Ob Paris, London, Barcelona, aber auch Zürich und Genf: Europäische Metropolen befinden sich im Wandel. «Eine Herausforderung ist es, das Bevölkerungswachstum in den Städten zu bewältigen», sagt Regula Lüscher, Expertin für Architektur und Stadtplanung. «Wichtig ist deshalb, verdichtet zu bauen und die Städte im Bestand zu entwickeln.»
Heisst: Bestehende Immobilien nicht einfach abzureissen und neu zu bauen, sondern zu optimieren und die Umgebung umweltfreundlicher zu gestalten. Beispiele findet Lüscher in der französischen Hauptstadt, wo man selbst bei neueren Quartieren den Presslufthammer angesetzt hat.
«In Paris wurden nicht nur Strassen zurückgebaut und begrünt, sondern auch asphaltierte Plätze aufgerissen und versickerungsfähig gemacht.»
Mehr ÖV, weniger Individualverkehr
Einem drohenden Verkehrskollaps entgegenzuwirken, ist ein weiteres Thema. Dies geschieht offenbar nicht, indem man das Strassennetz ausbaut, sondern reduziert. «Der grosse Trend ist der Ausbau des ÖV», sagt Regula Lüscher. Dazu gehören schnellere Verbindungen zwischen den grossen Zentren, ein dichterer Fahrplan und eine verbesserte Feinverteilung.
«Es braucht gute Umsteigestationen, sogenannte ‘Mobilitäts-Hubs’, wo ich das Trotti oder das Fahrrad abstellen und auf den Zug oder das Tram umsteigen kann.» Was den Autoverkehr betrifft, setzen Städte wie London oder Paris auf Tempo 30-Zonen oder gar oder gebührenpflichtige Zonen für Fahrzeuge, die gewisse Emissionsstandards nicht erfüllen.
In Barcelona wiederum gibt es sogenannte Superblocks, ganze Stadtviertel, in denen der Autoverkehr mindestens stark eingeschränkt ist. Die Zentren von Norwegens Hauptstadt Oslo oder der belgischen Metropole Gent sind bereits seit Jahren ganz oder nahezu autofrei.
Velostädte auf dem Vormarsch
Wo Verkehrsachsen abgebaut und asphaltierte Böden aufgerissen werden, entsteht neuer Lebensraum. Es gibt Platz für Pflanzen, Freizeitangebote, Parks, Velowege. Regula Lüscher: «In etwas flacheren Städten ist die Veloinfrastruktur traditionellerweise stärker entwickelt.» Beispiele sind Amsterdam oder Kopenhagen.

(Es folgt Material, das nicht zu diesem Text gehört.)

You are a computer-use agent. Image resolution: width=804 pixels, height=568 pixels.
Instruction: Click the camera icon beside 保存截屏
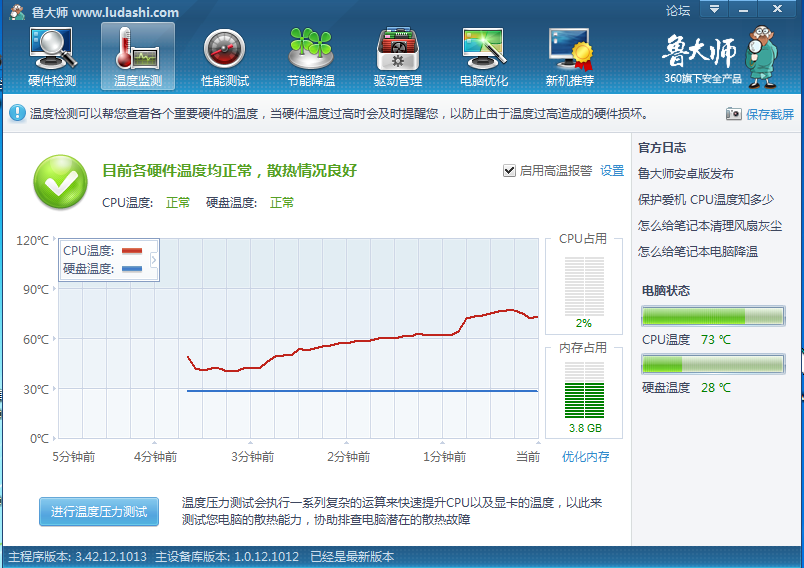point(733,114)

«Seit es E-Bikes gibt, scheint sich der Trend hin zur Velostadt aber auch in hügeligen Gebieten festzusetzen.» Letztlich sollen sämtliche Massnahmen trotz Dichte und Bevölkerungswachstum zu mehr Lebensqualität beitragen – auch in der Schweiz.
Natürliche Mittel gegen die Hitze
«Unsere Städte sind grundsätzlich stark versiegelt, das Wasser kann nur schlecht absickern», sagt Damian Jerjen, Direktor des Raumplanungsverbands Espace Suisse. «Asphaltierte Plätze führen im Sommer zudem zu Hitze-Inseln.» Daher sind in den Zentren mehr Natur, mehr Biodiversität und aufnahmefähige Böden nötig.
Man spricht in diesem Zusammenhang auch vom Konzept der «Schwammstadt», die Wassermassen bei Hochwasser und Starkregen besser bewältigen kann. Weiter geht es darum, die Gebäude so anzuordnen, dass sogenannte Durchlüftungskorridore entstehen und die Städte im Sommer weniger Hitze speichern.
Um all diese Projekte vorwärtszutreiben, brauche es unter anderem die Akzeptanz der Bevölkerung, sagt Jerjen. «Wichtig ist beispielsweise, preisgünstigen Wohnraum zu schaffen und weitere Mehrwerte zu bieten, wie attraktive Freiräume oder Velowege.»